Your goal: The required answer is each line in the entries below where "agent" occurs.

Data for analysis:
=== Begin Enclosure ===

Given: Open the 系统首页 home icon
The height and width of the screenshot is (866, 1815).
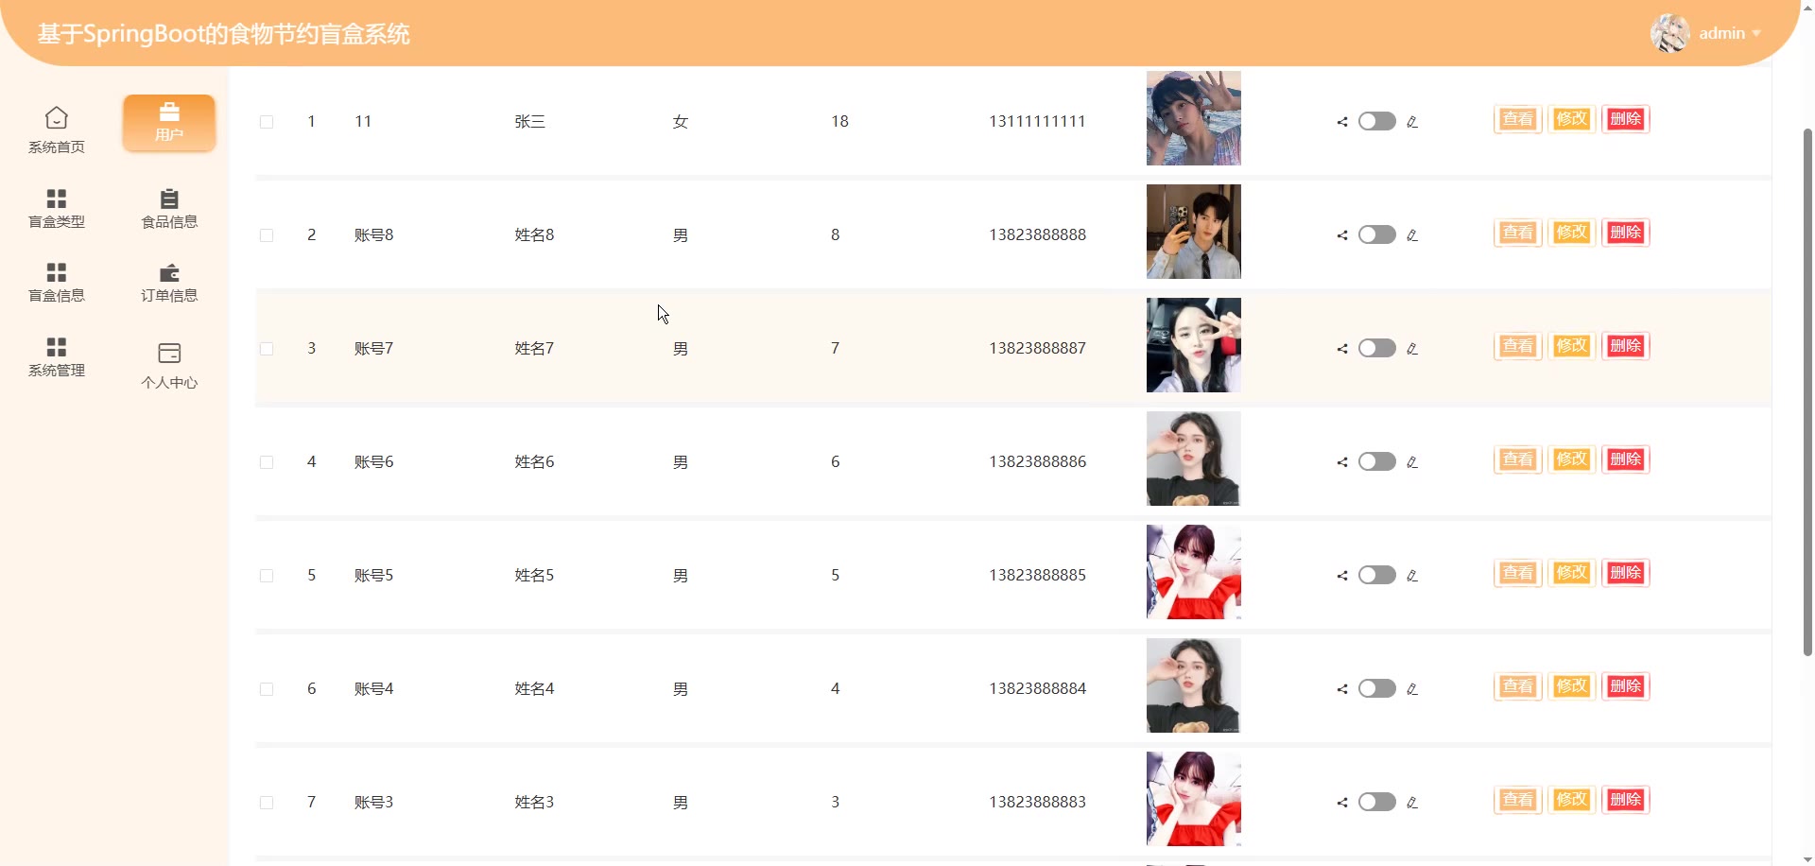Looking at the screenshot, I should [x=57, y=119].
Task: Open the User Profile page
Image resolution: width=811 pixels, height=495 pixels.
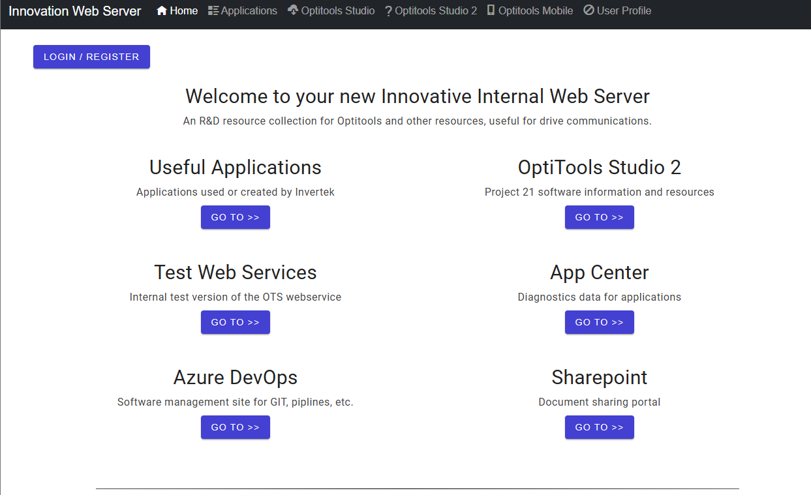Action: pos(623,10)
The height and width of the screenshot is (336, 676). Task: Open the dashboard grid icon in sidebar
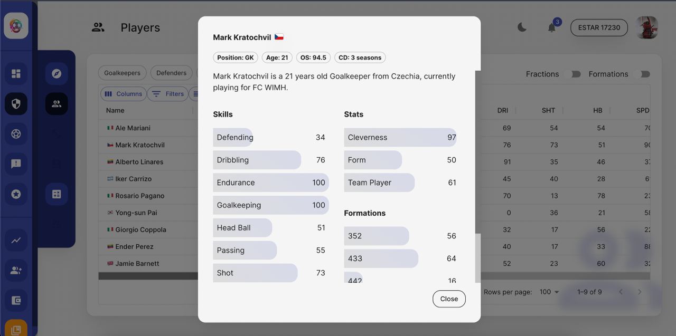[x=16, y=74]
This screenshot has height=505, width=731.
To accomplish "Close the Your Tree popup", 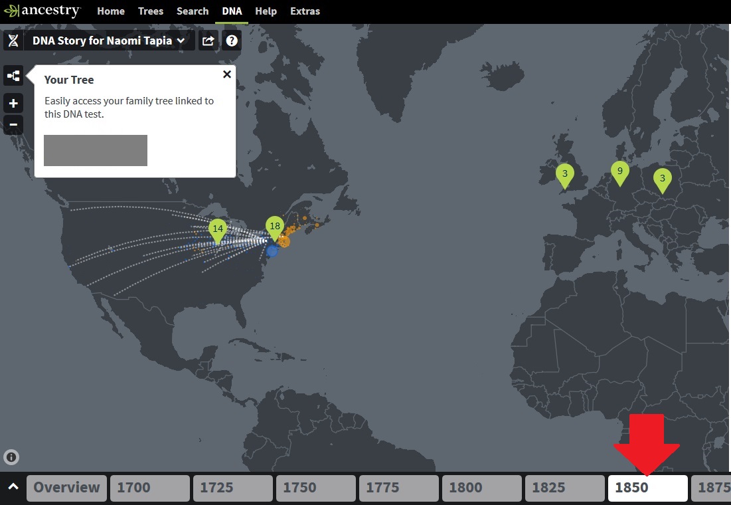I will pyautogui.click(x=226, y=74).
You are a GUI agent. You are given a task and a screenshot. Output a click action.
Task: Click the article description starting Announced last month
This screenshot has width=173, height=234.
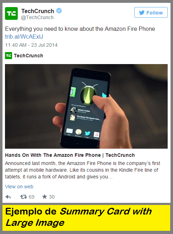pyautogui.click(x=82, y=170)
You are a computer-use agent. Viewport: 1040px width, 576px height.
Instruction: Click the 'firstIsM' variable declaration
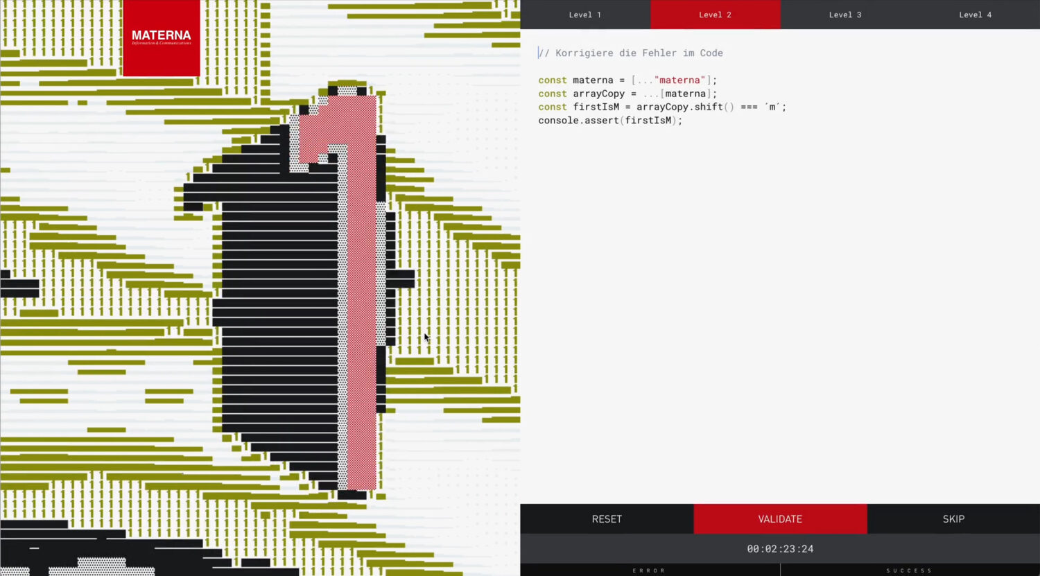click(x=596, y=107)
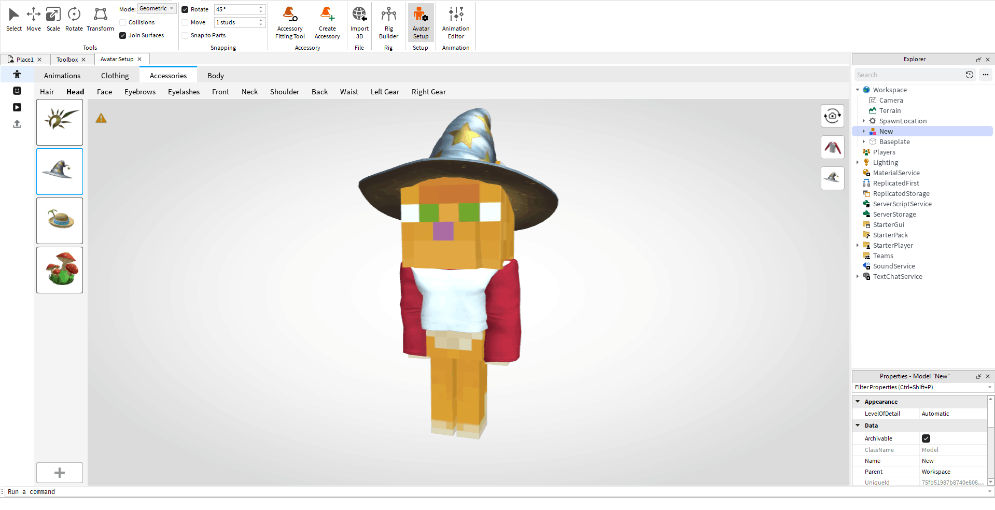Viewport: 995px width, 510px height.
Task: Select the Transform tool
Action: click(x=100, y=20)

=== End Enclosure ===
=== Begin Enclosure ===

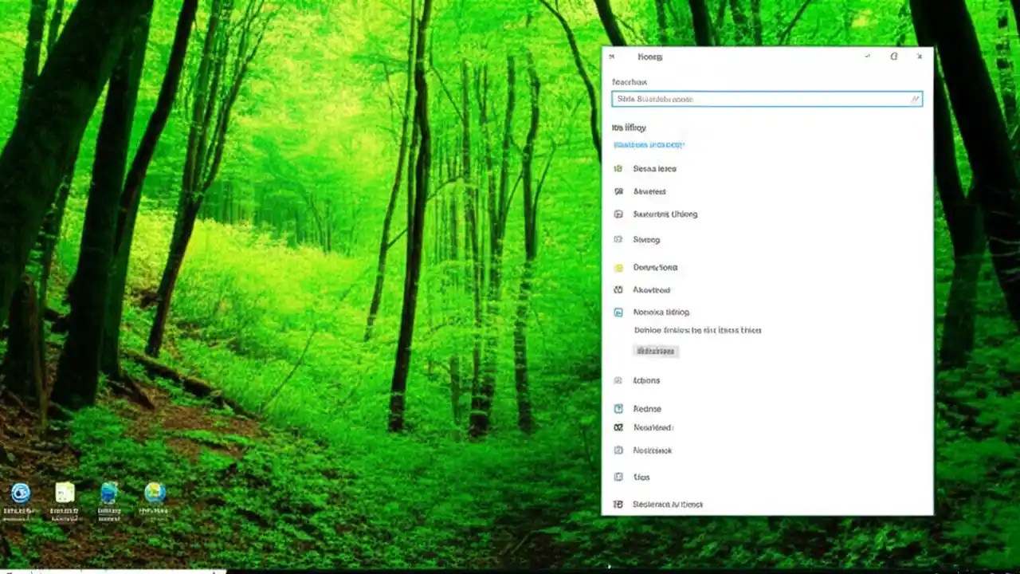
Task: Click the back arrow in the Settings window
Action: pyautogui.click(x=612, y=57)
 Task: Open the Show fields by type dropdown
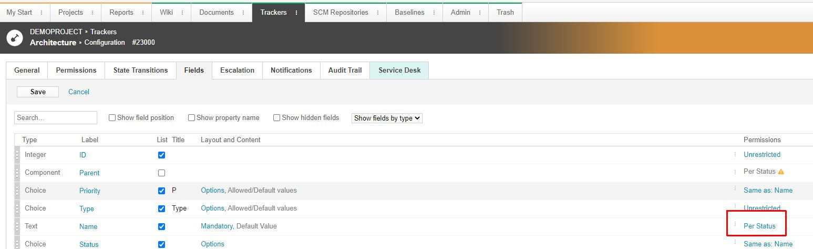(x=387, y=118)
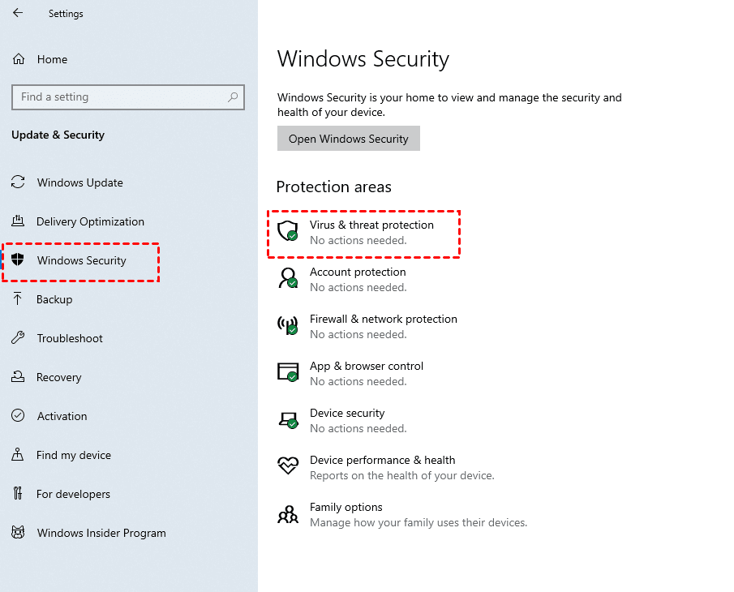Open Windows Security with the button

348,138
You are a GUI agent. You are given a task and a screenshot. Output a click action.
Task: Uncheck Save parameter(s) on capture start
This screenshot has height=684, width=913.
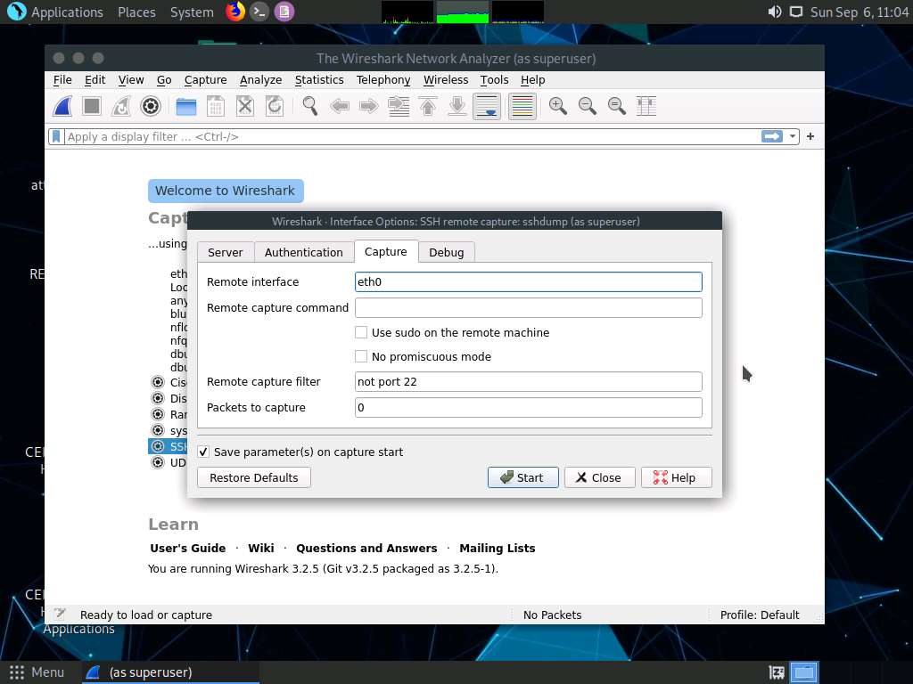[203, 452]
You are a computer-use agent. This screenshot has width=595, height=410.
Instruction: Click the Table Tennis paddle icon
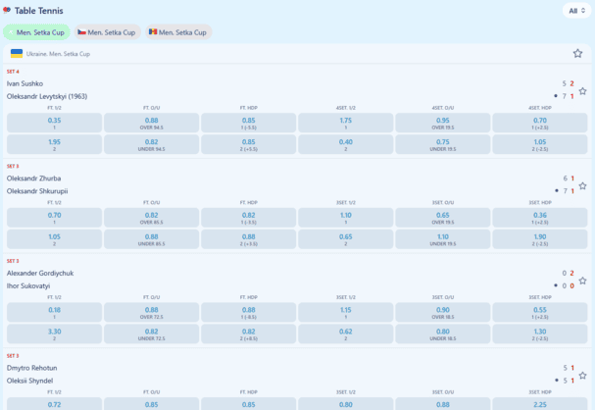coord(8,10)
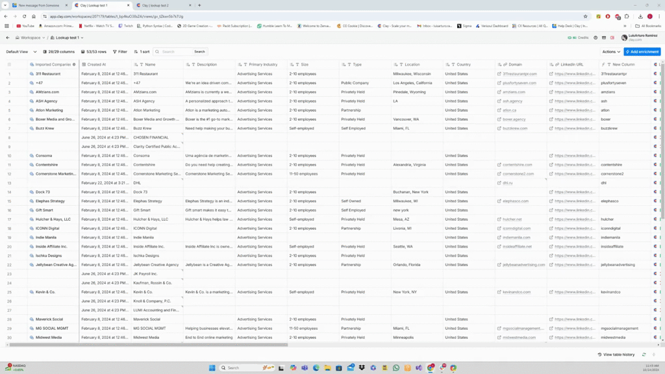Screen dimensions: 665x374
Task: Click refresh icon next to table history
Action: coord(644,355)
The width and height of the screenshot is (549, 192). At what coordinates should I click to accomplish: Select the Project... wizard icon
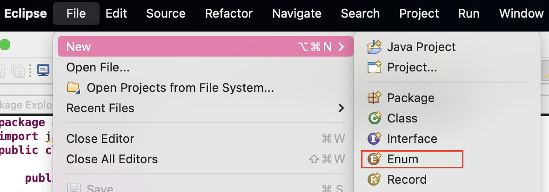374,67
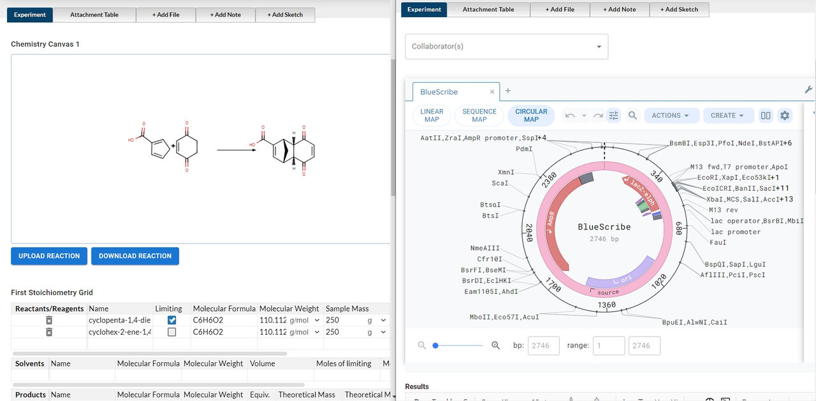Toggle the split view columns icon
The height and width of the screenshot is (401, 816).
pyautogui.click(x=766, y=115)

=== End Enclosure ===

Worked solution:
You are a GUI agent. You are given a task and a screenshot. Output a click action.
You are a computer-use agent. Viewport: 1040px width, 576px height.
You are a GUI agent. You are given a task and a screenshot. Output a click action.
You are a computer-use agent. This screenshot has width=595, height=410.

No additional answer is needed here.